The additive model is specified by the formula y ~ A + B

fit <- lm(Resp ~ Temp + CO2, data=urchin1) # use urchin1 data with relabeled levels
coef(summary(fit))
##              Estimate Std. Error   t value     Pr(>|t|)
## (Intercept)  8.904583  0.6636207 13.418183 9.038657e-12
## Temp+        3.167500  0.7662831  4.133590 4.721000e-04
## CO2+        -1.659167  0.7662831 -2.165214 4.203445e-02

10.5 Problems

  1. Draw four \(2 \times 2\) tables and label the row and column headers using the levels of the urchin treatment. In the first table, insert the cell means. In the 2nd table, insert the equation for the coefficient. In the third table, solve the equations. And in the fourth column, insert the estimates from the table above. Are tables 3 and 4 the same? If not, you’ve goofed somewhere.

  2. Frew et al. (2017) showed that increasing atomospheric CO2 increases grub activity in the soil which in turn increases root damage to sugarcane. They used a 2 x 2 experiment to then show that silicon added to the soild decreased the damage to the roots by the grubs (silicon minerals are very hard and plants uptake silicon from the soil to mineralize tissues to protect against insect damage). There are lots of analyses in the paper, but I want you to reproduce Fig. 4b, but using gg_interaction_plot and fit the model using lm.

(The treatment assignments are in a different file than the experimental results.

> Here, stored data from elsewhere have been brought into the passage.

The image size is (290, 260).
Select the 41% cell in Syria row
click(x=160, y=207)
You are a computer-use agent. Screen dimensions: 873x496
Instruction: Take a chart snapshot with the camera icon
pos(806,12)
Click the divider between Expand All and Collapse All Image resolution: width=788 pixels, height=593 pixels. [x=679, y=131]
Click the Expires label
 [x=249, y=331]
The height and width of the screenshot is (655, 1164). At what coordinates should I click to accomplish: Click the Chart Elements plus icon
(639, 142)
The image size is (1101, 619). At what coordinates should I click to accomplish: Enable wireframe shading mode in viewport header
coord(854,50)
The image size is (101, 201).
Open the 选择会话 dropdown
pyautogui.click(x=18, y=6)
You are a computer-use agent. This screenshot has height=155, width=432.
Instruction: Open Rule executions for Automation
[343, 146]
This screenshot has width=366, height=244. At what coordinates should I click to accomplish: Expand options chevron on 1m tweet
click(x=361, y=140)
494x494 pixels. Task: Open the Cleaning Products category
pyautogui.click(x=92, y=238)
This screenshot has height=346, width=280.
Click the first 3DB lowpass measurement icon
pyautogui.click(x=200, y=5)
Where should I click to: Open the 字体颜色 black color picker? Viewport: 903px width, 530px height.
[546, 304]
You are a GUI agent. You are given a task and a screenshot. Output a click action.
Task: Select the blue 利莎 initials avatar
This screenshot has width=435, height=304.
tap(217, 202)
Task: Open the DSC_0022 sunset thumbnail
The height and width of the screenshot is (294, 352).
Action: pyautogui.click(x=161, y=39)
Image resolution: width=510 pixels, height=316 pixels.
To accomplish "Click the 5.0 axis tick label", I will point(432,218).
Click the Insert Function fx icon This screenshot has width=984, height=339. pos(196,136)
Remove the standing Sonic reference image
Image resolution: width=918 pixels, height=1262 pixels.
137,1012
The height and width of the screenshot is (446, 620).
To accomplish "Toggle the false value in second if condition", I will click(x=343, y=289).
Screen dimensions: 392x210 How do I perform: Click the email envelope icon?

Use the merge function to glue the two tables together, keying on the common column “plant”)

  1. file name: “canegrub_feedingtrial.csv”
  2. file name: “treatments.csv”
  3. source: https://datadryad.org/resource/doi:10.5061/dryad.r3s16
Frew et al. Figure 4b

Frew et al. Figure 4b

  1. Kardol et al investigated the effect of moss growth in response to rainfall and community structure. Analyze the effect of these two factors on biomass gain and generate a Harrell plot alternative to their bar plot in Fig. 3 (see below). What is striking about your plot compared to theirs?

Filename “Data file for Dryad.xlsx” sheet “Data” **Source*:** https://datadryad.org/resource/doi:10.5061/dryad.66d5f

Kardol et al. Figure 3

Kardol et al. Figure 3

  1. (Grad students only) Generate a fake experiment! The experiment should have two factors each with two levels. Experiment with power by varying sample size and effect size.